ECR: (Artifact Repo) Amazon’s Docker container registry that integrates with EKS allows you to store, manage, and deploy container images in this scenario.
Jenkins: (CI) A modular automation server that, in this case, builds, tests, and pushes container images to ECR.
ArgoCD: (CD) A declarative, GitOps continuous delivery tool that automates the deployment of desired application states in the Kubernetes clusters.
Elasticsearch: (Observability-Logs) A search engine used to index and analyze logs generated by applications and infrastructure. The installed stack has Kibana which provides the UI, and FluentBit which collects and transforms logs from the cluster resources.
Prometheus: (Observability-Metrics) A comprehensive toolkit that is well-suited for monitoring Kubernetes environments. The installed stack includes Grafana which allows for interactive visualization of the metrics.
Sonarqube: (DevSecOps-Static Code Analysis) An automated code review tool to detect bugs and vulnerabilities in your code. It integrates with existing Jenkins at build time to provide insights into code quality and security risks.
Django: (Main App) A high-level Python Web framework that encourages rapid development and clean, pragmatic design. It’s the main or customer-facing demo application running in the Kubernetes cluster.
Proof of Concept
DevOps integrates development and operations to enhance efficiency and reliability using IaC and GitOps practices.
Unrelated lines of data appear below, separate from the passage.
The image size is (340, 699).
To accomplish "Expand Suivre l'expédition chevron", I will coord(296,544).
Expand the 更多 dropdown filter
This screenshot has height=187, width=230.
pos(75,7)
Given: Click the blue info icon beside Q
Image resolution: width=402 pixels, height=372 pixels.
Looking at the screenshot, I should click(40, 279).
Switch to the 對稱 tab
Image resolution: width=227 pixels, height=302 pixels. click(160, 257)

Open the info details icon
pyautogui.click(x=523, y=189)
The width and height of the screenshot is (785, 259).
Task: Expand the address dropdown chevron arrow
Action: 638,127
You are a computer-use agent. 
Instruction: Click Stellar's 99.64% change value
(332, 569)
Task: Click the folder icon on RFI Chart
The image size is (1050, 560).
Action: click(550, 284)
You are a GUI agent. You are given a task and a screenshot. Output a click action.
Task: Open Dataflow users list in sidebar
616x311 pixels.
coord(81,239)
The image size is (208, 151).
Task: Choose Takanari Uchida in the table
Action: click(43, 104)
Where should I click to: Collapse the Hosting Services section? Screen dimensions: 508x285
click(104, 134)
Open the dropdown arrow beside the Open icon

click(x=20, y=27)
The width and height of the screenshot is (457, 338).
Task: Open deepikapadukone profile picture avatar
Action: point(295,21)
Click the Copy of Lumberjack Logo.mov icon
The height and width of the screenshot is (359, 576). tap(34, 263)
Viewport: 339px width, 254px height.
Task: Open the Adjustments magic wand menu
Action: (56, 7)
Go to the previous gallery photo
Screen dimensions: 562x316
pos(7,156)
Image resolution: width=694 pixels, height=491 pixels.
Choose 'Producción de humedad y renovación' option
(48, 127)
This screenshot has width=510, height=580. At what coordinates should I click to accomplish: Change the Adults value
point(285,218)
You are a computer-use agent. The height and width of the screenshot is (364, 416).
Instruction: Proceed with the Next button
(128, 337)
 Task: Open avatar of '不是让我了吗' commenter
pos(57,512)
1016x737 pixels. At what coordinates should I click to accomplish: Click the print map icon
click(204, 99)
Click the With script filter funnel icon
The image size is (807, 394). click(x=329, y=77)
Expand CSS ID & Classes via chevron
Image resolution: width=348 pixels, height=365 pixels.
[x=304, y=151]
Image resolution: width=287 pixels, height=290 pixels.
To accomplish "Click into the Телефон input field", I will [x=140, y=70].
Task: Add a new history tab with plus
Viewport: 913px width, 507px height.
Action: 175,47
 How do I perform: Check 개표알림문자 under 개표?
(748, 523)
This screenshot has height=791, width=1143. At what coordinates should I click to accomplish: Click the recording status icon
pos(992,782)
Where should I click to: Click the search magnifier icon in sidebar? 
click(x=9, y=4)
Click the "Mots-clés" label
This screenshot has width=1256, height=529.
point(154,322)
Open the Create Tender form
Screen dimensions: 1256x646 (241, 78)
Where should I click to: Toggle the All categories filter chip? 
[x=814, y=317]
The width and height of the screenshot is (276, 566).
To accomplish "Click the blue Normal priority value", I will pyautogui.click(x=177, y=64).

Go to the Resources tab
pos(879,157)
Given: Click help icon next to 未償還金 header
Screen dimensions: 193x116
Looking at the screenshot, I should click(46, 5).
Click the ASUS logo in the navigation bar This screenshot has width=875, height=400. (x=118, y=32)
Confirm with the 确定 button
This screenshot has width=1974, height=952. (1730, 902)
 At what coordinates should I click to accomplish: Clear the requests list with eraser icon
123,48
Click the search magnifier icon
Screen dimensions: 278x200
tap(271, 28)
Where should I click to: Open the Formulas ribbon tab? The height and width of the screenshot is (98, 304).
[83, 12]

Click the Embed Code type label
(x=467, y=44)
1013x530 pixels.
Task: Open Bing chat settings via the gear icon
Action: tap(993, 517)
At the same it time promotes a space where developers can stay flexible exploring new ideas, while staying aligned with budgets and business strategies.
Adapting to this balanced environment requires fostering collaboration from key stakeholders, including management and developers.
This collaboration effort is often aided by demonstrating the practical benefits of DevOps through Proofs of Concept that align with business goals, and improve software quality without slowing things down.
Zero-Touch Setup
A Zero-Touch approach seeks to automate infrastructure provisioning and code deployment, all without requiring any manual interaction among the intermediate steps.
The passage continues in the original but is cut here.